While DPPs reduce the net cost of engagement per participants compared to in-person methods, client organisations should allocate sufficient resources (staff hours, skills, budgets), which requires political support and a supportive organisational working culture.
Perennial institutional hurdles mainly concern ‘engagement divides‘ – the fact that residents often are not interested in planning or do not know how to participate, or are skeptical that they can actually influence decisions. This insight is also echoed in the Engaging for the Future report by the start-up Commonplace (January 2021). Additionally, digital divides here denotes the fact that people cannot access, or have no interest in using, digital devices for civic purposes. An additional unresolved challenge on a ‘glocal’ scale (both local and global) is wavering public trust in local government. Trust is not project-based and can never be taken for granted, it builds over time and can be nurtured through such powerful tools as e-Participation platforms, among other tools and methods. Toward this end, providing high quality information is key. People might end up participating after seeing a local authority consistently tries to engage residents in a clear and compelling way.

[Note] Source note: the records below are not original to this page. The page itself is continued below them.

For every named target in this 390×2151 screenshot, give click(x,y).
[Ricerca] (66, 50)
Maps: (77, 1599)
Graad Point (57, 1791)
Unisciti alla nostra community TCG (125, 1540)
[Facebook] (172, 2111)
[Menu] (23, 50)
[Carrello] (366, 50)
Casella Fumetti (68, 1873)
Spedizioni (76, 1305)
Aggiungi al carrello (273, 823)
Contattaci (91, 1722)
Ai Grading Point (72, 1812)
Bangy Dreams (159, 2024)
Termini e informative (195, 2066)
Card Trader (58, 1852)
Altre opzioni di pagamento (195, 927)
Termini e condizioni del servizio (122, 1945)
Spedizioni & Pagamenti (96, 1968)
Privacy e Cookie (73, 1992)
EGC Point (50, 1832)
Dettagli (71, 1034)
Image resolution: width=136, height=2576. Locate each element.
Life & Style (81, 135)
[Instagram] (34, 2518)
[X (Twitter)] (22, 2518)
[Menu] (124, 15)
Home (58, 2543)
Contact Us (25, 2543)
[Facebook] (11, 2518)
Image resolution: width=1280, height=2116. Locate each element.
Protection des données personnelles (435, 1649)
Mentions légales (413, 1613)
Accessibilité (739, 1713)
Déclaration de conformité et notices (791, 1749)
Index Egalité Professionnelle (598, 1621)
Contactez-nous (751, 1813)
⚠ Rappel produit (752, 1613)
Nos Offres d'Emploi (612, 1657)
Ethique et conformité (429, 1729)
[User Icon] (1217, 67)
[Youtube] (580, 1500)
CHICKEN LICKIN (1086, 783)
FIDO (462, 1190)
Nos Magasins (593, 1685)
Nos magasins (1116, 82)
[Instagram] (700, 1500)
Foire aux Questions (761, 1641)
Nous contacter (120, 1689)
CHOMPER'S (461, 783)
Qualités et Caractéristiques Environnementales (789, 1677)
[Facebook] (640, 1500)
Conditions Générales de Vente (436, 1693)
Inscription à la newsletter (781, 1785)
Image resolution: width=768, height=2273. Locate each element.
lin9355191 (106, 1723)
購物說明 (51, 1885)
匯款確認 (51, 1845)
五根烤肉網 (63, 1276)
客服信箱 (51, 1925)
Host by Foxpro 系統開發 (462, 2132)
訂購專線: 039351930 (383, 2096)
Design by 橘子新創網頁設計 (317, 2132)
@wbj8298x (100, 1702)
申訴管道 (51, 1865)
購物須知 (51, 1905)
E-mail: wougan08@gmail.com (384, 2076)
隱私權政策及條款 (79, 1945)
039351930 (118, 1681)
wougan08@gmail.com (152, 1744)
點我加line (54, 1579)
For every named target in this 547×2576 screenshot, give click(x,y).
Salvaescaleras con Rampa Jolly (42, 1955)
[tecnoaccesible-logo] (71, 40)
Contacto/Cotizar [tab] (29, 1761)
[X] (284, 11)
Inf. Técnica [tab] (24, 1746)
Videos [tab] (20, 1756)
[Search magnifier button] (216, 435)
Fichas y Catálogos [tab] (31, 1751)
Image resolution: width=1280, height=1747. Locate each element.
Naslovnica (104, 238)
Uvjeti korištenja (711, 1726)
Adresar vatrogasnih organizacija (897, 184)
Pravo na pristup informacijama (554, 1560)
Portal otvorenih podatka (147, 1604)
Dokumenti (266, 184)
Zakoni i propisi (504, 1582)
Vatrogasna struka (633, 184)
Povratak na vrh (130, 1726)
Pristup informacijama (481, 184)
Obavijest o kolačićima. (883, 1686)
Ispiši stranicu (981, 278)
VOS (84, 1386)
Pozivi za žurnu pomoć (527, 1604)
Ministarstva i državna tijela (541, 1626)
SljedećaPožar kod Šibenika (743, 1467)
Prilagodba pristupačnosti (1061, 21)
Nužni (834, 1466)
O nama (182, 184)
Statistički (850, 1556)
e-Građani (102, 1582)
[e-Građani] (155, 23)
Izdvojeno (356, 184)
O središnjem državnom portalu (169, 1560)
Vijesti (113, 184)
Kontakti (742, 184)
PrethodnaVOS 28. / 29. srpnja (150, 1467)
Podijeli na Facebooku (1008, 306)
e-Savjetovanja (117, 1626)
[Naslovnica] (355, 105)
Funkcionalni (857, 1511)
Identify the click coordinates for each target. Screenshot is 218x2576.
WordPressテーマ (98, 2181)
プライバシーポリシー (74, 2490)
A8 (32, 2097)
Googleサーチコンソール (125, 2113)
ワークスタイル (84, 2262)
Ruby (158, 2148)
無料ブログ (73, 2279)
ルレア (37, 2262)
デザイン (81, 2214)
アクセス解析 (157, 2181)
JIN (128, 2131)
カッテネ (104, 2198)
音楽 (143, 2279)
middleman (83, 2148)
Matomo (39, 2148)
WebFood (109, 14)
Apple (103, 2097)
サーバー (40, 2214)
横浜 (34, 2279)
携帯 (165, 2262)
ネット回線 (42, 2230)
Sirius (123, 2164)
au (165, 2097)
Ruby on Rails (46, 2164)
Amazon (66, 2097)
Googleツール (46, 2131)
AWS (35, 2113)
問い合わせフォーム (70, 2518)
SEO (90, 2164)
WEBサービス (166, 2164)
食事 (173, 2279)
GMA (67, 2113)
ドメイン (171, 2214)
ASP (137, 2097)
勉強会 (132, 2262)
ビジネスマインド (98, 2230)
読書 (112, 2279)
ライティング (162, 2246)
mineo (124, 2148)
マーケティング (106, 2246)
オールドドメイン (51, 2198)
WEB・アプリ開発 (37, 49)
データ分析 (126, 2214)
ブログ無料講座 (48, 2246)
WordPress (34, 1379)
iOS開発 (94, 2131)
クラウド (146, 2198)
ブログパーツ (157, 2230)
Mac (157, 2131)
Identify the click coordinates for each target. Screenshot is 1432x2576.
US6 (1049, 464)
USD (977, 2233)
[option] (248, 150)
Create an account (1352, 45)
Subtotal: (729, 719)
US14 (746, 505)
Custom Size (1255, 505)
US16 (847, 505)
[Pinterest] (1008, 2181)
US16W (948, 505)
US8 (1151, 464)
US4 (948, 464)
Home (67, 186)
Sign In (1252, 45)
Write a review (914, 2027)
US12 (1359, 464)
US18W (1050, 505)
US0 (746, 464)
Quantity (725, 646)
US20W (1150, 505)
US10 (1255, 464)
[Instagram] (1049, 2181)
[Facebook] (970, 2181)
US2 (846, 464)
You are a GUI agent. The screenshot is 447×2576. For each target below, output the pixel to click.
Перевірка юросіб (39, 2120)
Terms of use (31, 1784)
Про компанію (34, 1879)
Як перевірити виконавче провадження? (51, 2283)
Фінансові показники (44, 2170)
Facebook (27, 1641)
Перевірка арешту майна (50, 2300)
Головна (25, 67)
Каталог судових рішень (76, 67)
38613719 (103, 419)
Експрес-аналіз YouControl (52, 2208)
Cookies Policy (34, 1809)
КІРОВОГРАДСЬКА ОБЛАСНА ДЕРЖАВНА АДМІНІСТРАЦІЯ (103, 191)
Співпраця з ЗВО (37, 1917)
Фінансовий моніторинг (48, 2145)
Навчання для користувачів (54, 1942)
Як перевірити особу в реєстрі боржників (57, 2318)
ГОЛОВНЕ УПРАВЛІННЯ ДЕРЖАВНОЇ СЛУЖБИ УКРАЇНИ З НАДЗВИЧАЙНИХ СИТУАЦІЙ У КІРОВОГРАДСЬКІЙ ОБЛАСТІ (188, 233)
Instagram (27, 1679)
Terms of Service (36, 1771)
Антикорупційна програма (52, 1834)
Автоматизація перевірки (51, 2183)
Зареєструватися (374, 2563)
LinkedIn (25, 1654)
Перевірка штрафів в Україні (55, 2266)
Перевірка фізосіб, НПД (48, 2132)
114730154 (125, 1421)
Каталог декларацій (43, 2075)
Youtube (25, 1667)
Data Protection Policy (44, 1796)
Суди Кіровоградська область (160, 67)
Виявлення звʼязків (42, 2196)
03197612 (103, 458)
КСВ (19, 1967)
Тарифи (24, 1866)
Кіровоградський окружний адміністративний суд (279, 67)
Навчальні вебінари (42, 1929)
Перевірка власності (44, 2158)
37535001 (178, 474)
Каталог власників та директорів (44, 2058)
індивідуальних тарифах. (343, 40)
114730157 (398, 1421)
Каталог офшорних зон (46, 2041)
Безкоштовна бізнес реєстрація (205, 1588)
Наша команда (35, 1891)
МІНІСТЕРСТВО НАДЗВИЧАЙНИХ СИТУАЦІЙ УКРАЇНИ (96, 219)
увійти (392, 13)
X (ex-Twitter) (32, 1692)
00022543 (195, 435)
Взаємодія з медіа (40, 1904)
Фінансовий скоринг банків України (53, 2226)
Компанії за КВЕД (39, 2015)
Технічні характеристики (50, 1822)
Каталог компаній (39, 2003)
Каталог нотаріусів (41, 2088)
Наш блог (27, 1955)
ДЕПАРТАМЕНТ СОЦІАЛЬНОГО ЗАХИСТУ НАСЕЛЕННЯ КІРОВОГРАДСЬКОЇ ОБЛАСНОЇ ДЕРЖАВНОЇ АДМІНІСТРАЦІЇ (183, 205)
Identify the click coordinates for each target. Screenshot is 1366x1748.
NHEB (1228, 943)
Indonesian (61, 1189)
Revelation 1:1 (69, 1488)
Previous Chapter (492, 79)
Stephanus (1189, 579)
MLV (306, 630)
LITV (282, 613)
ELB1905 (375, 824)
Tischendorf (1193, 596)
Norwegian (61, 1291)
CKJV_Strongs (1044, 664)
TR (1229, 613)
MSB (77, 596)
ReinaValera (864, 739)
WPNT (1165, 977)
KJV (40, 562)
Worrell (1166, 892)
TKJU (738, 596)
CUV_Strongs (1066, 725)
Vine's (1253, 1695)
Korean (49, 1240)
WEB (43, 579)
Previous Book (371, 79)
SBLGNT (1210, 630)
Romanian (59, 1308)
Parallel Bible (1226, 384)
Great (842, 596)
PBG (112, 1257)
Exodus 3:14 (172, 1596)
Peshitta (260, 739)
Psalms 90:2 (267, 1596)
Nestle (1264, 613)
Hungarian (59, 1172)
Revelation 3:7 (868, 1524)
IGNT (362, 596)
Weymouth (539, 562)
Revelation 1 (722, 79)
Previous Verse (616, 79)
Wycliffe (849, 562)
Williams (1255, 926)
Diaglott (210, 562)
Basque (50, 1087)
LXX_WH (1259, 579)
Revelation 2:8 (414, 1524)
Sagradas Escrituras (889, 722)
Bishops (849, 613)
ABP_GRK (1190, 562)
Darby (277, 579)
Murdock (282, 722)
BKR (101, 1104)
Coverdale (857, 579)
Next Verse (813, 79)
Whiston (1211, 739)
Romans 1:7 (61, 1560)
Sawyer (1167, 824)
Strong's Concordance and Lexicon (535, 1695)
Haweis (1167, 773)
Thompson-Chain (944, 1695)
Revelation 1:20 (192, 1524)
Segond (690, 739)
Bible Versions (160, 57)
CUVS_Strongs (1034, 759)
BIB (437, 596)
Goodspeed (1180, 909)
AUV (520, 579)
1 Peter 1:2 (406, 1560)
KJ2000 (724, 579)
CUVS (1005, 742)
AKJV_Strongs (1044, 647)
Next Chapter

Last but not least, the open activism and advocacy ethos of many Civic Tech start-ups is instrumental to fostering planning environments and practices that help to raise resident’s participation in the decisions that influence them. This activism is often coded in the very design and features of the platforms, and sometimes also at the heart of creating and facilitating professional communities of practice that disseminate good practice and enable peer-learning.
Key implications
This post closes by considering three main implications from the finding in this post and in the companion post about the objectives and design of e-Participation.
All the investigated factors (organisational, social and technical) are interlocking and highly contextual. Therefore, what works in one project or for organisation might not work elsewhere. Furthermore, it means one needs to tackle all issues to achieve effective e-Participation. Because outcomes
This requires ample learning by doing, including gaining permission to make mistakes from elected officials and the public alike. The same applies to new Civic Tech start-ups on the block, which is why many start out by providing free services or discounted fees to their niche market. Starting small will also mean one can learn to fail at a low cost to build capacity and confidence. One can then gain further experience and trust to steadily grow and better evaluate impact over time.
Only collective knowledge and wisdom can transform information and data into a high quality evidence base and better decisions. Workflow automations, integration and reliable metrics are key for leveraging and measuring the impact of e-Participation in planning. However, the human heart and mind trump information and data overload, not to mention that the quality of datasets is often irregular. The quality of citizen input might also be unusable if the quality of information about planning is unclear, overwhelming or inaccessible.
These implications illustrate the recursive quality of progressive planning and community engagement practice. Experimentation and reflection in action are the stuff of innovation. Effective e-Participation requires ecosystems of tools empowered by collective learning, civic and spatial literacy, and capacity for transformation. At its core, e-Participation performs best if augmented by in-person, ‘boots-on-the-ground’ engagement methods, many of which are highly innovative and can reach out to those who are unable to take part in the conversations otherwise matter to them. Planning for a better future demands no less than rich ecologies of participation, and the collective resources to bring them to life.